Через несколько лет, когда замыслил поставить фильм о строителях по сценарию С. П. Антонова, я, не колеблясь, понял: главную роль будет играть Меркурьев. В его человеческой природе существовал сплав «рабочей косточки» и авторитетности личности, прошедшей путь от рабочего до важного руководителя. Таким и предстал на экране его герой в фильме «Люди на мосту» — начальник строительства большого моста через реку Енисей, человек смелых решений и напряженной преданности своему делу.
...Помню сцену, когда приходит он в один из вагончиков, в которых жили мостовики, с неловкой просьбой уговорить девушку оставить его сына. Знал, что любят они друг друга, смущался, что горько ей от его слов, от обидных его намерений. И вот, смиряя себя, но и не теряя своей властности, растроганный, но «несогласный» Меркурьев показал, как свободно владел он одновременным многозвучанием контрастных чувств.
...Помню, как, большой, размашистый, бесстрашный, гордо шагал он. проверяя лично крепость льда на Енисее, а там уже нетерпеливо и хищно мерцала полынья. И понимая эффект этого кадра для своей роли и для фильма, шел снова и снова.

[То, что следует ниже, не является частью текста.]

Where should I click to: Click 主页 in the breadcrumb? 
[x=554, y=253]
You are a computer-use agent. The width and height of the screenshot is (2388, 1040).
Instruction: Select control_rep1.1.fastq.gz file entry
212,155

Кадр был сложный — предстояло снять установку опор для строительства моста через Енисей. Зима уходила. Лед трещал. Шесть тракторов — по три с каждой стороны, тащившие опоры, тяжестью своей угрожающе выжимали воду из замерзшей реки. А впереди —Меркурьев. Идет, указывая направление трактористам. Идет, а валенки уже трогают воду. Чувство опасности тревожило съемочную группу, охватывало любопытных на берегу. Надо успеть. Снимаем, еще немного терпения, снимаем.
«Сто-оп!» Оборвался трос, застрял трактор, прекратилась съемка.
Я бегу к Меркурьеву, ледяная вода накатами заливает ему ноги.
— Василий Васильевич, прости! Что делать? Нужен еще один дубль!
— Александр, что за разговор!
Ему несут рюмку водки: не простудился бы.
Люди с берега азартно бросаются на помощь. Трактор налажен. Команда: «Мотор!» «Есть мотор!» Застрекотал самолет-ветродуй. Ветер гонит снежинки, распахивает шубу Меркурьева, а он идет, будто все ему ладно, потому что за ним люди, труд, мост. Терпение! Уже видно отверстие, куда опустится опора. Пожалуйста, тракторы, ветродуй, опора, еще немного! Василий Васильевич, милый! А он идет...
О черт! Отказал самолет-ветродуй. Стих ветер, бури нет. Нет бури. Кадр не снят. Оборвалась пуговица, и повисла шуба на Меркурьеве.
Бегу к нему, гляжу на его обледеневшие валенки, знаю, что у него завтра в Ленинграде спектакль, а мы-то за Красноярском, но делать нечего, и я говорю:
— Прости, Вася! Нужен еще один дубль!
— О чем разговор, Александр? — говорит он, выливая из валенка простудную воду.
И все сначала: «Мотор!» «Есть мотор!» «Трактористы!» «Ветродуй!» И Меркурьев на льду.
А потом прямо со съемки на самолет. «Пусть Анна Петровна не забудет пуговицу к шубе пришить!» — кричит, стоя на трапе. В Иркутске пересадка, в Москве пересадка, в Ленинграде спектакль, а наутро снова к нам, на съемку, в Красноярск.
Уж нет актера с нами, а на экране живет, волнует зрителя талант Меркурьева.
Зархи А. Две встречи // Советский экран. 1983. № 23. С. 20.